--- SOURCE RECORDS ---

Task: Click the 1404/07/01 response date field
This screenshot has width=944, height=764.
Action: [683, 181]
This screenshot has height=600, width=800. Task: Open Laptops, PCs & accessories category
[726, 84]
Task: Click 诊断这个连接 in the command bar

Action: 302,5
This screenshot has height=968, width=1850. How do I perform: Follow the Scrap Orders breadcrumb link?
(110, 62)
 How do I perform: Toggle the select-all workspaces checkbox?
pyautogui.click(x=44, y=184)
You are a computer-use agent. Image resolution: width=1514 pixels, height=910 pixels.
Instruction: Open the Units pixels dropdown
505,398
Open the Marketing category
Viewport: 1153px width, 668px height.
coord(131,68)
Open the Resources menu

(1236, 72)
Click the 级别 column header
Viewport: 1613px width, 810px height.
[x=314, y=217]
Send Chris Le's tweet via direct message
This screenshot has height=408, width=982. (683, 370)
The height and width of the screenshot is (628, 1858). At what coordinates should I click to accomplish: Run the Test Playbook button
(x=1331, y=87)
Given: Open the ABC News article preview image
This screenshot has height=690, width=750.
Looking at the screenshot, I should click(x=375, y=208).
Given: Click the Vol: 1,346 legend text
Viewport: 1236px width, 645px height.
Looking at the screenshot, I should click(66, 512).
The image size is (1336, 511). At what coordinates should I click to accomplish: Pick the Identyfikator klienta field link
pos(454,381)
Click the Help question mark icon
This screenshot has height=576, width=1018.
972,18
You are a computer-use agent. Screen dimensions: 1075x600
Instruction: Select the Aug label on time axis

---

■ **TASK TO CARRY OUT**
Give every entry again, exactly as it reads.

■ **WRITTEN RESPONSE**
Task: Click the 1404/07/01 response date field
This screenshot has width=944, height=764.
Action: [683, 181]
This screenshot has height=600, width=800. Task: Open Laptops, PCs & accessories category
[726, 84]
Task: Click 诊断这个连接 in the command bar

Action: 302,5
This screenshot has height=968, width=1850. How do I perform: Follow the Scrap Orders breadcrumb link?
(110, 62)
 How do I perform: Toggle the select-all workspaces checkbox?
pyautogui.click(x=44, y=184)
You are a computer-use agent. Image resolution: width=1514 pixels, height=910 pixels.
Instruction: Open the Units pixels dropdown
505,398
Open the Marketing category
Viewport: 1153px width, 668px height.
coord(131,68)
Open the Resources menu

(1236, 72)
Click the 级别 column header
Viewport: 1613px width, 810px height.
[x=314, y=217]
Send Chris Le's tweet via direct message
This screenshot has height=408, width=982. (683, 370)
The height and width of the screenshot is (628, 1858). At what coordinates should I click to accomplish: Run the Test Playbook button
(x=1331, y=87)
Given: Open the ABC News article preview image
This screenshot has height=690, width=750.
Looking at the screenshot, I should click(x=375, y=208).
Given: Click the Vol: 1,346 legend text
Viewport: 1236px width, 645px height.
Looking at the screenshot, I should click(66, 512).
The image size is (1336, 511). At what coordinates should I click to accomplish: Pick the Identyfikator klienta field link
pos(454,381)
Click the Help question mark icon
This screenshot has height=576, width=1018.
972,18
You are a computer-use agent. Screen dimensions: 1075x600
Instruction: Select the Aug label on time axis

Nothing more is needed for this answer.